Many thanks. :thanks:
Blue_MiSfit
30th June 2011, 04:58
What do you want to know?
What's the resolution of the content you're "broadcasting"? This isn't really broadcasting, it sounds a lot more like streaming or progressive download. You're not doing cable, satellite, or over-the-air broadcasting, right?
MaiTiano
30th June 2011, 07:26
What do you want to know?
What's the resolution of the content you're "broadcasting"? This isn't really broadcasting, it sounds a lot more like streaming or progressive download. You're not doing cable, satellite, or over-the-air broadcasting, right?
Thanks for your reply.
[1] The resolution used in my project are 1080i or 720p.
[2] Yes. It is not the real broadcasting. In fact, the simple process would be like this:
record the satellite signal -> store in the source file (like in wmv format) -> compress it and process the video file in real-time -> provide the video streaming.
:thanks:
Blue_MiSfit
30th June 2011, 08:02
Satellite source in WMV format? I've never heard of that.
If you want to do real-time streaming, I'm not sure what tools to suggest. I gather VLC has some functionality, maybe ffmpeg does too? Not sure.
Most of my experience is with offline encoding.
[2] Yes.
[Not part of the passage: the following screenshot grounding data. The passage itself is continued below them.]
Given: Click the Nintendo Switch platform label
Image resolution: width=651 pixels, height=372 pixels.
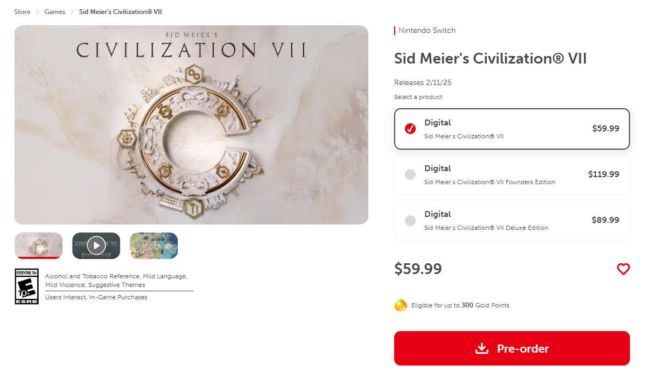Looking at the screenshot, I should tap(427, 31).
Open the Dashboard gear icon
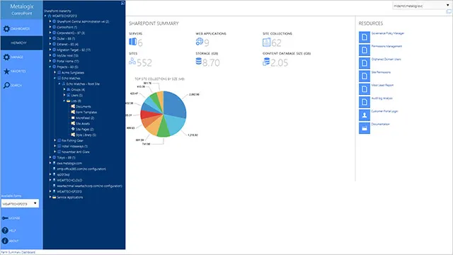The height and width of the screenshot is (255, 453). [6, 28]
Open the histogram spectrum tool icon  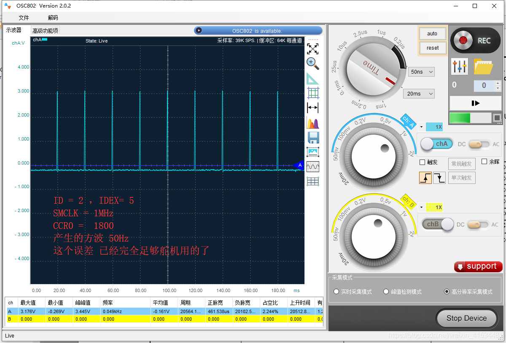312,123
It is not the real broadcasting. In fact, the simple process would be like this:
record the satellite signal -> store in the source file (like in wmv format) -> compress it and process the video file in real-time -> provide the video streaming.
If your source is a recording, why do you want to process it in real-time?
MaiTiano
30th June 2011, 10:35
If your source is a recording, why do you want to process it in real-time?
Here is the thing:
The video recorded is based on the satellite signal.
While the goal of my project is to push the video stream through internet which make more people can enjoy almost the same video program on there computer instead of watching the program on there TV set.
Any idea on the x264 parameter set for the middle step of video compression?
Boogerlad
30th June 2011, 16:30
why store when you can encode on the fly?
pandy
30th June 2011, 18:08
http://obe.wikia.com/wiki/Open_Broadcast_Encoder_Wiki
MaiTiano
1st July 2011, 01:27
http://obe.wikia.com/wiki/Open_Broadcast_Encoder_Wiki
Thanks, Pandy, I will take a look at this website.:)
kieranrk
1st July 2011, 01:49
Thanks, Pandy, I will take a look at this website.:)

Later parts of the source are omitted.